PhreeqcUsers Discussion Forum

Conceptual Models => Equilibrium assumptions => Topic started by: Juliannie_Cerda on 03/04/26 22:49

Title: uranium bioremediation in situ experiment
Post by: Juliannie_Cerda on 03/04/26 22:49

Hello,

I am a graduate student working on a geochemical modeling project involving a laboratory column experiment simulating bioremediation of uranium-contaminated groundwater. I am using PHREEQC with the minteq.v4.dat database as the groundwater is also contaminated with high levels of arsenic and zinc.

Problem context:
The experiment consists of introducing anaerobic conditions (via molasses addition) to promote reducing conditions over a 7-day period.

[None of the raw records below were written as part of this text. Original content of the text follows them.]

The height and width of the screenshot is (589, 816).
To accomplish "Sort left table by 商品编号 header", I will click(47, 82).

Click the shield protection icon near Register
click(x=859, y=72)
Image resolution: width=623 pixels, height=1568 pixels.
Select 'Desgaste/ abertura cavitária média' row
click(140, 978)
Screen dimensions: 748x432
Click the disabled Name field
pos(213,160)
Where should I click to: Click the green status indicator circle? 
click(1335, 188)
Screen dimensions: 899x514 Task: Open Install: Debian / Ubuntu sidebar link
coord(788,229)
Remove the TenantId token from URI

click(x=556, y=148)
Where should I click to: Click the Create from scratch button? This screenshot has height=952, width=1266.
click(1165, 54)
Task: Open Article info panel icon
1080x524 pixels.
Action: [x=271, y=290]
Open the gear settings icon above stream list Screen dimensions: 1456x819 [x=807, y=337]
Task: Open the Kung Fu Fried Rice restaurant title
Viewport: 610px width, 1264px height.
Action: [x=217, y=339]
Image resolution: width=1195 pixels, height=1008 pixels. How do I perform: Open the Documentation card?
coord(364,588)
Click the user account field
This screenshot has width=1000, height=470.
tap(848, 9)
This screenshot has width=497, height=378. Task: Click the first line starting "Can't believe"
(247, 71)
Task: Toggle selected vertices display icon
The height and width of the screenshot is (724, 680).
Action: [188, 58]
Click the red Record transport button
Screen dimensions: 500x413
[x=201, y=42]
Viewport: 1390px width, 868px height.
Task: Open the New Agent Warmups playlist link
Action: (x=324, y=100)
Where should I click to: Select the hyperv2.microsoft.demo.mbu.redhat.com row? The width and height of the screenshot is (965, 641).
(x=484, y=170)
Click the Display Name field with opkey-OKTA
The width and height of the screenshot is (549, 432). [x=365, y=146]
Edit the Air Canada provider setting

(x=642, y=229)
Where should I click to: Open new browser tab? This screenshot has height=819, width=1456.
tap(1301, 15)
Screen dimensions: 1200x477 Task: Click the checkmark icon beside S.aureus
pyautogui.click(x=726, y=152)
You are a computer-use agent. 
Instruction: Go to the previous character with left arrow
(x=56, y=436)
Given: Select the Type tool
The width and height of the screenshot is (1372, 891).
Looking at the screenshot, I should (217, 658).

The goal is to evaluate changes in aqueous chemistry between influent and effluent.

Observed trends include:

* pH increase (6.3 → ~7.5)
* Alkalinity increase (115 → 355 mg/L as HCO₃⁻)
* Significant sulfate reduction (163 → 45 mg/L)
* Strong removal of Zn and As
* Nearly complete removal of uranium (0.25 → 0.0005 mg/L)

Modeling approach:
I am currently using a lumped REACTION approach to represent:

Nitrate and sulfate reduction
Alkalinity generation
Minor Ca/Mg increases
Reducing conditions (via pe adjustment)

I have also tested inclusion of:

equilibrium phases (UO₂(am), ZnS(am))
surface complexation (HFO)
carbonate system controls

Issue:
Despite achieving strongly reducing conditions (pe ≈ -7 to -8) and reasonable pH (~7–7.5), uranium remains largely in solution in the model and does not approach the observed effluent concentration.

The system appears to be dominated by uranyl–carbonate complexation, preventing precipitation of UO₂(am), even under reducing conditions.

Questions:

1. In PHREEQC equilibrium modeling, how can U(VI) reduction to U(IV) be effectively represented without using full kinetic formulations?
2. Is it appropriate to explicitly define uranium redox transformations or phases (beyond UO₂(am)) when using *minteq.v4.dat*?
3. Would a kinetic approach (e.g., KINETICS block for U reduction) be necessary to reproduce observed uranium removal?
4. Are there recommended strategies to limit carbonate stabilization effects in such systems without artificially constraining alkalinity?
5. Is a calibrated net-reaction approach (direct removal terms) acceptable practice in this type of modeling scenario?

Any guidance on best practices for representing uranium bioreduction in PHREEQC would be greatly appreciated.

Thank you for your time and assistance.

Best regards,
Juliannie

Title: Re: uranium bioremediation in situ experiment
Post by: dlparkhurst on 04/04/26 01:02

If you react CH2O, representing molasses while allowing uraninite to precipitate, you will remove uranium.

Code: [Select]

USER_PRINT
10 PRINT "0.25 mg/L equals", 0.25/GFW("U"), "mmol/L"

SOLUTION
-units mg/L
pH 6.3
pe 10 O2(g) -5
U 0.25
END
USE solution 1
REACTION
CH2O 1
0.000001 in 10 steps
EQUILIBRIUM_PHASES 1
    Uraninite 0 0
USER_GRAPH 1
    -headings               rxn U(6) U(4)
    -axis_titles            "CH2O added, moles" "log Mol/kgw" ""
    -initial_solutions      false
    -connect_simulations    true
    -plot_concentration_vs  x
  -start
10 GRAPH_X rxn
20 GRAPH_Y log10(TOT("U(6)")), log10(TOT("U(4)"))
  -end
    -active                 true
END

The uranium reaction is probably not the pH-determining reaction, so, you must consider what other reactions are occurring and how you want to model them. An inverse model for the major ions could help identify pertinent reactions, but don't spend more than a day on inverse modeling.